6 · What it costs to run (tokens, subscriptions, unit economics)
An AI product has a cost every time someone uses it — and founders get burned by ignoring that. Before you price anything, know what one customer actually costs you to serve. That's your unit economics: revenue per customer minus what it costs to serve that customer.
How AI tools charge you (recap + the founder's lens):
- Subscriptions (flat monthly). Predictable, but they stack — every "AI add-on" across your tools adds up.
- Usage / pay-per-token (APIs). If your product calls a model's API, you pay per token — the chunk a model reads and writes, roughly ¾ of a word (F2). Both the input and the output cost tokens. Long prompts and long answers cost more on every single call — and you make that call for every customer, every time.
- Per-seat or per-action. Some tools bill per user or per task.
Estimate your cost-to-serve BEFORE you price:
cost per use ≈ tokens per request × the model's per-token price (plus any per-use tool fees) monthly cost ≈ cost per use × uses per customer × number of customers
A feature that's "basically free" while three friends test it can become a real monthly bill at 500 customers.
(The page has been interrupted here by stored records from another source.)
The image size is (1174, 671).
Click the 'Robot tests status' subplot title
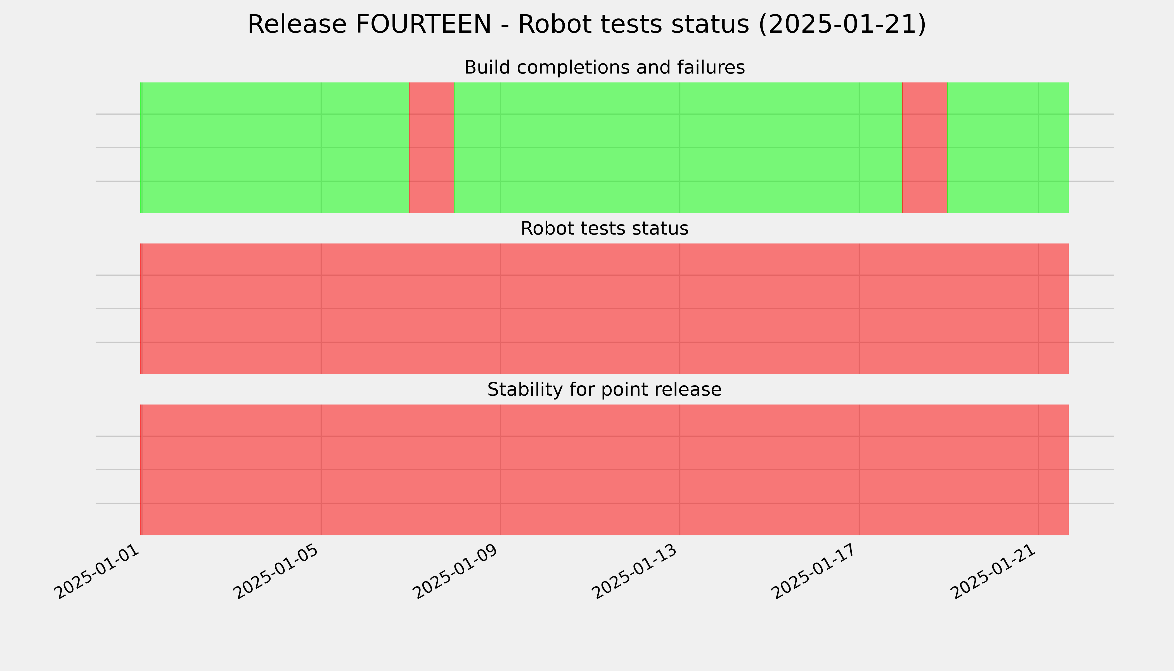604,229
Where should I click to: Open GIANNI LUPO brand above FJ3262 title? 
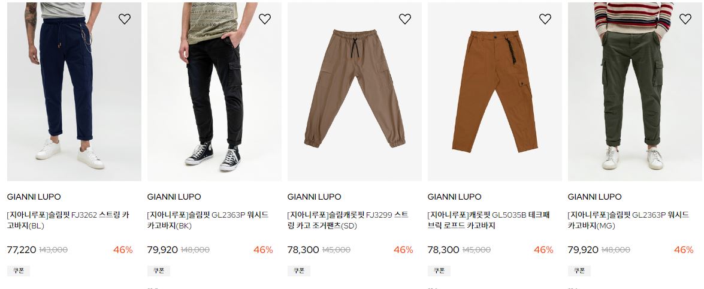[x=34, y=197]
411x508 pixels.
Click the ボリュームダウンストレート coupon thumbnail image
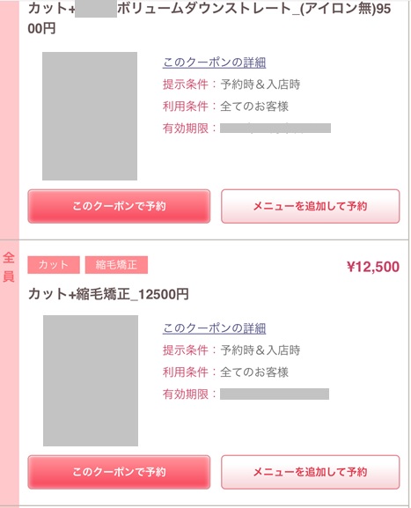tap(90, 116)
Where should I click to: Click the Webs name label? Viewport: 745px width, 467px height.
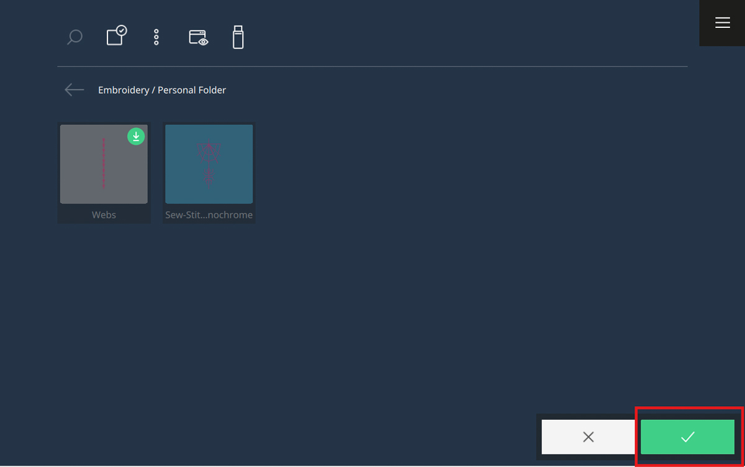click(x=104, y=215)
The math that felt optional in testing decides whether you make money at scale.
Control the cost like an owner:
- Cap output length and keep prompts lean — you pay for both.
- Use a cheaper/smaller model for easy tasks; save the expensive one for the hard ones.
- Cache or reuse answers instead of regenerating identical work.
- Audit subscriptions — cancel AI tools you stopped using; "I forgot I was paying" is a silent profit leak.
The SBA's startup-cost guidance is blunt about this: list your real one-time and ongoing operating costs so you can estimate profit and break even (SBA, n.d.). For an AI business, your per-use AI cost is an ongoing cost — it belongs in that math, not as an afterthought. NIST's GenAI Profile likewise flags resource and (literal) environmental cost as a real consideration of generative-AI use (NIST, 2024).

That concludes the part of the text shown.